-
Notifications
You must be signed in to change notification settings - Fork 112
JQF Maven Plugin
The JQF maven plugin allows you to fuzz your JQF tests without having to clone the JQF repo and run shell scripts. Once you have written a JQF test using the Maven dependency on jqf-fuzz for the API, you are ready to use the plugin.
Add this in your pom.xml file:
<build>
<plugins>
<plugin>
<groupId>edu.berkeley.cs.jqf</groupId>
<artifactId>jqf-maven-plugin</artifactId>
<version>1.0-alpha-2</version>
</plugin>
</plugins>
</build>Note: You may want to double-check what is the latest released version, since this wiki page may go out of date. Use the version string after the prefix "jqf-" (e.g. if the release is "jqf-1.0-beta-1" then use "1.0-beta-1" as version).
Run the command:
mvn jqf:fuzz -Dclass=<fully-qualified-class-name> -Dmethod=<method-name>
Where the class and method names are for the target you are trying to fuzz. See Writing a JQF test.

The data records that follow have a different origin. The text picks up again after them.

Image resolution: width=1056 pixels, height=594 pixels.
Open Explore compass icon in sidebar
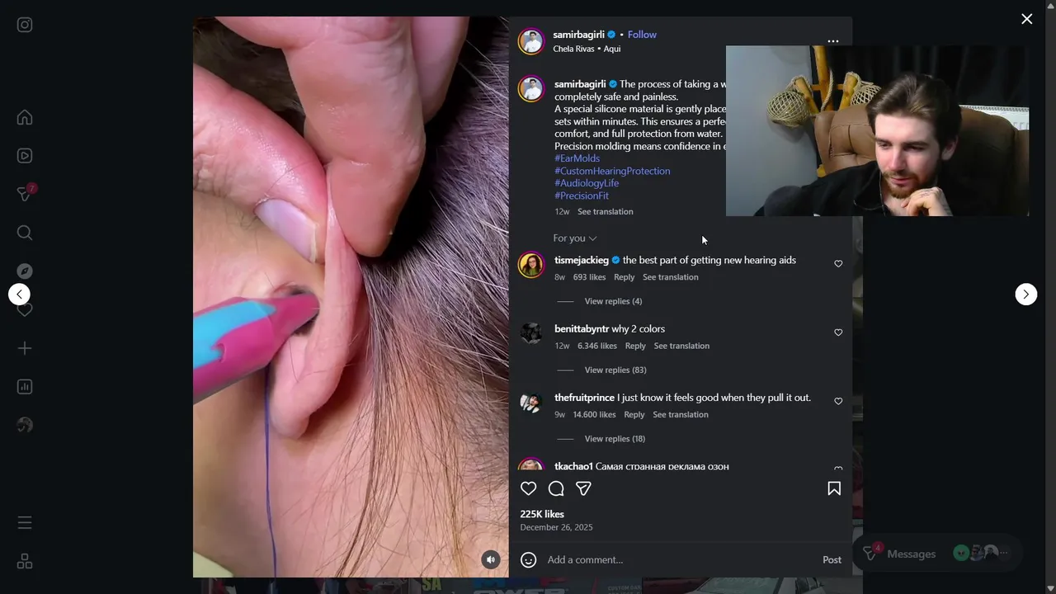(x=25, y=271)
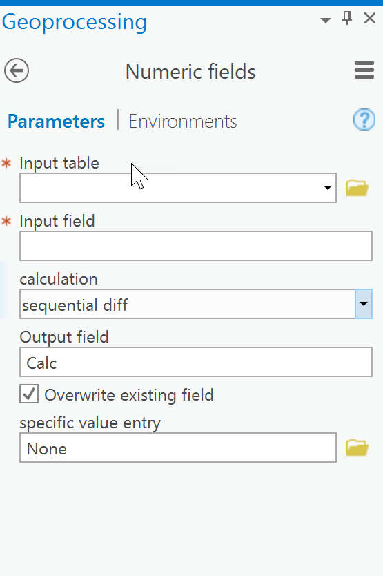Open Geoprocessing pane options arrow in title bar

pos(325,20)
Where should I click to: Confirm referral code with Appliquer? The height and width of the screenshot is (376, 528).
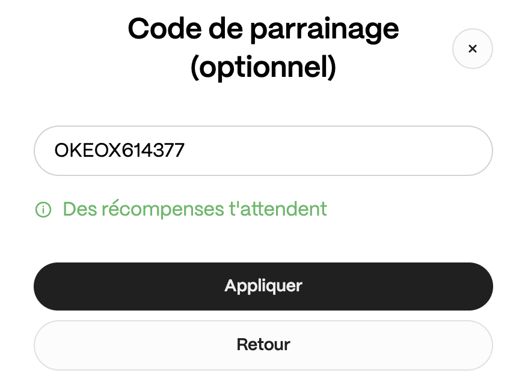[263, 286]
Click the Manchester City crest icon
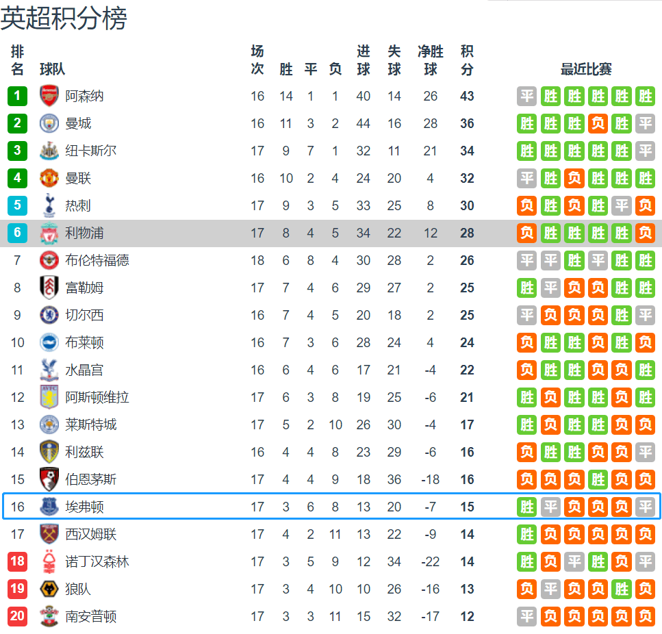This screenshot has height=634, width=662. click(x=49, y=123)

For example, in the JQF examples project directory,
mvn jqf:fuzz -Dclass=edu.berkeley.cs.jqf.examples.closure.CompilerTest -Dmethod=testWithGenerator
The results of fuzzing are usually saved in a directory such as target/fuzz-results/<class-name>/<method-name>, but this can be changed (along with many other things such timeouts and which classes to include/exclude from instrumentation). To get a full list of configuration commands, ask Maven to describe the plugin's options:
mvn help:describe -Dplugin=jqf -Ddetail
Once the fuzzing stops due to a timeout or a CTRL+C, you can reproduce a generated input (such as a failure). Run the command:
mvn jqf:fuzz -Dclass=<fully-qualified-class-name> -Dmethod=<method-name> -Dinput=<file-name>`
For example,
mvn jqf:repro -Dclass=edu.berkeley.cs.jqf.examples.closure.CompilerTest -Dmethod=testWithGenerator -Dinput=target/fuzz-results/edu.berkeley.cs.jqf.examples.closure.CompilerTest/testWithGenerator/corpus/id_000028
The source code examples in the wiki pages can be freely re-used under the same license as the rest of JQF.